The term “phenogenetics” was introduced in 1918 by the German zoologist and geneticist V. Haecker. To Haecker, the primary task of phenogenetics was the ascertaining of phenocritical periods, that is, those developmental stages when differences between normal and mutant individuals may be detected and the locus and mechanism of gene action may be determined from these differences. Some variants of Haecker’s approach are used in modern phenogenetics.

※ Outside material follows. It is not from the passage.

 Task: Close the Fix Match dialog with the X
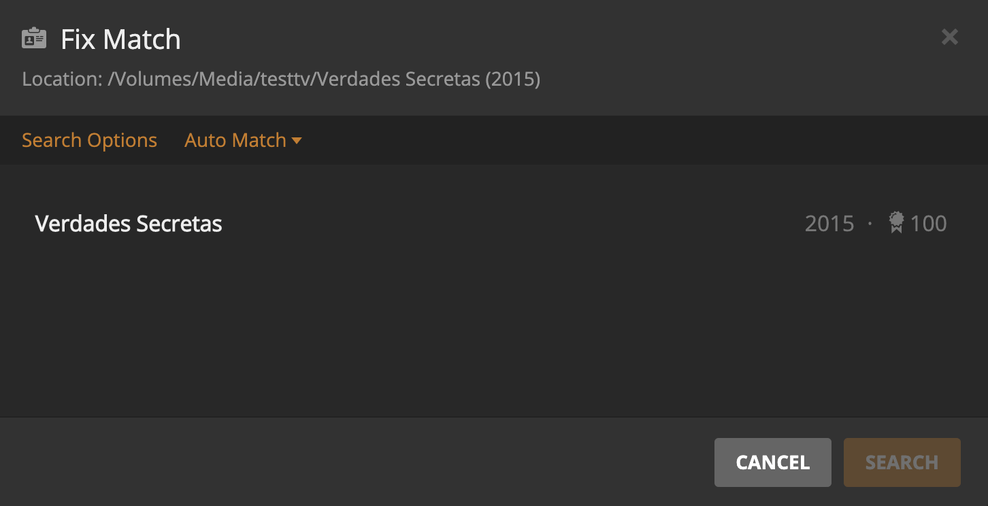point(949,37)
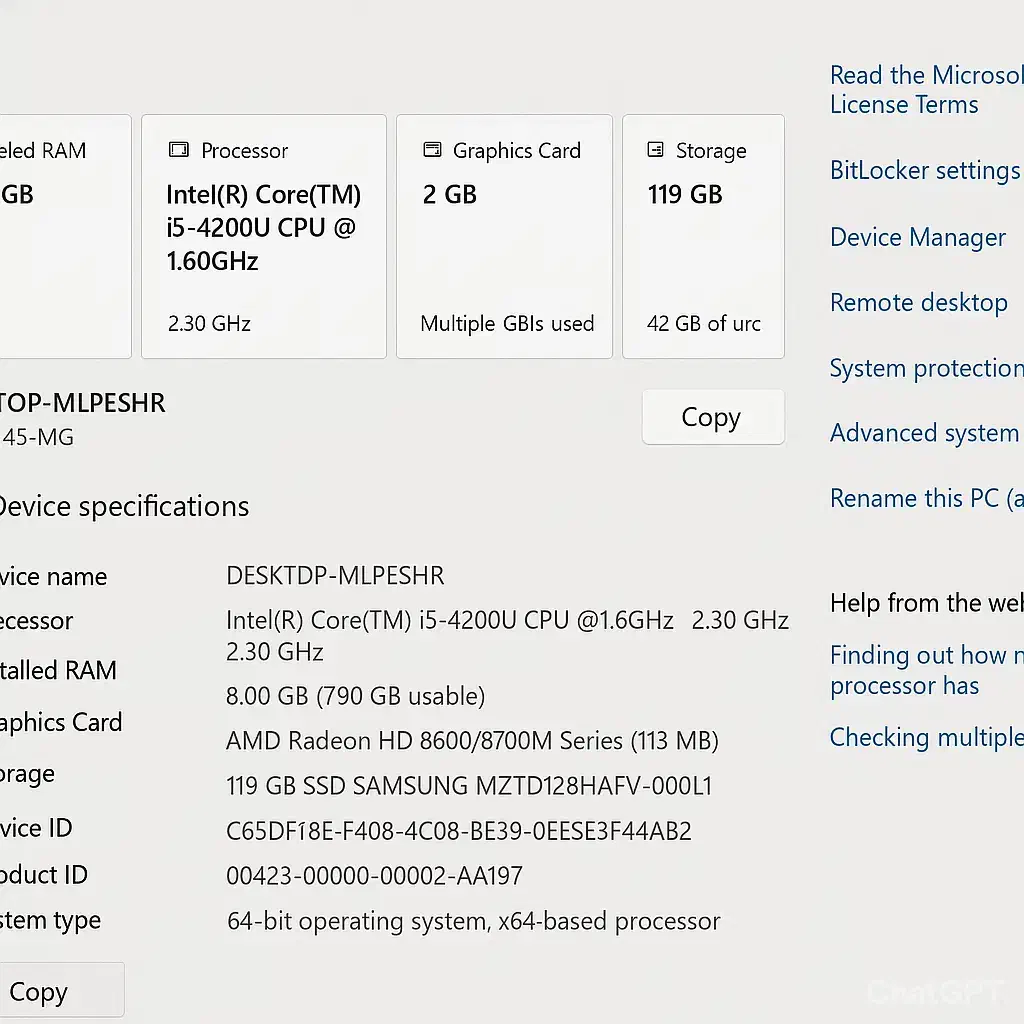The image size is (1024, 1024).
Task: Open the 'Checking multiple' help link
Action: coord(925,737)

The study of the laws that govern the final manifestation of those genes which control morphological characters was an important stage in the development of phenogenetics. The concepts of penetrance and of the expressivity of genes were introduced by N. V. Timofeev-Resovskii in 1927, and the concept of the area of gene action, by P. F. Rokitskii in 1929. These concepts, which were introduced in order to discover quantitative and qualitative characteristics in the variability with which such genes are manifested, are now widely used in both general and applied phenogenetics, and particularly in medical phenogenetics. Also relevant to phenogenetics are the long-term studies of the German biologist R. Goldschmidt on the genetic and hormonal mechanisms that regulate the development of primary and secondary sexual characteristics in animals, although Goldschmidt considered his research to be within the field of physiological genetics.

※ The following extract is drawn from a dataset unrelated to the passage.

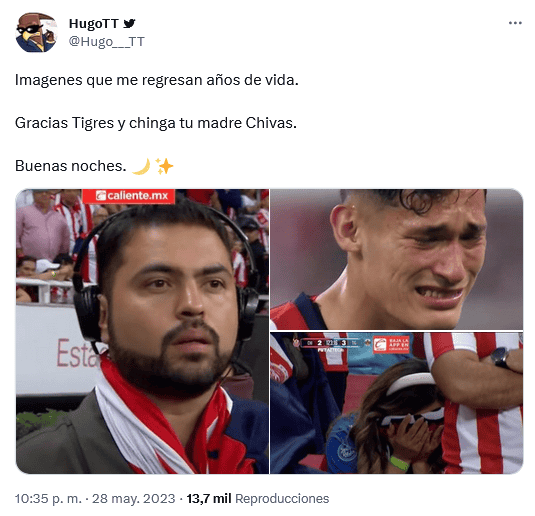Click the Reproducciones label
The image size is (535, 516).
pyautogui.click(x=282, y=499)
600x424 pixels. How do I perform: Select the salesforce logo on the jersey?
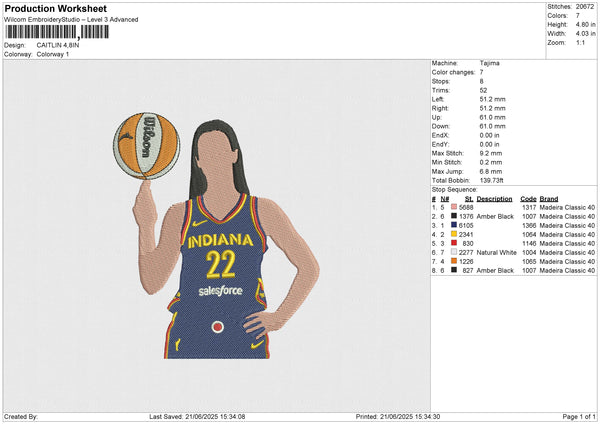(x=220, y=290)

Phenogenetics devotes much attention to the study of genetic mosaics—organisms composed of cells of different genotypes. Genetic mosaics can be obtained by subjecting embryos to various types of external influence, generally irradiation, or by combining embryonic cells from individuals of different genotypes. The research conducted by the American geneticists C. Stern and B. Mintz between 1940 and the 1970’s on the relative distribution of genetically marked cells in the tissues and organs of mosaics, as well as on the mutual influence of genetically differing cells in the same organism, has facilitated the study of the cellular and genetic bases of histogenesis and organogenesis. These two processes are the most important stages in the individual development (ontogeny) of higher multicellular organisms.

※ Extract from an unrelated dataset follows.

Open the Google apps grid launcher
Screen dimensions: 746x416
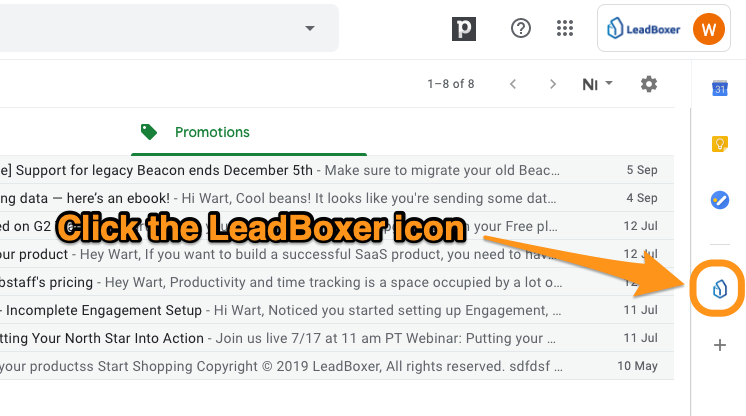click(565, 28)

Also of importance in phenogenetics is the study of the genetic mechanisms that regulate individual development. This area of study is often considered to be an independent discipline, that of developmental genetics. Recent research has established the role of DNA as genetic material, has discovered the mechanism of protein synthesis, and has deciphered the genetic code. These achievements have made it possible to conduct research on phenogenetics at the molecular level and at the level of the primary products of genes and their interaction with one another. Modern phenogenetics is thus an extensive discipline, studying the molecular mechanisms of gene action, the regulation of this action, and the interaction of genes and their products in the final manifestations of genetic information. Phenogenetics also studies the role of heredity and environment in the formation of individual characters.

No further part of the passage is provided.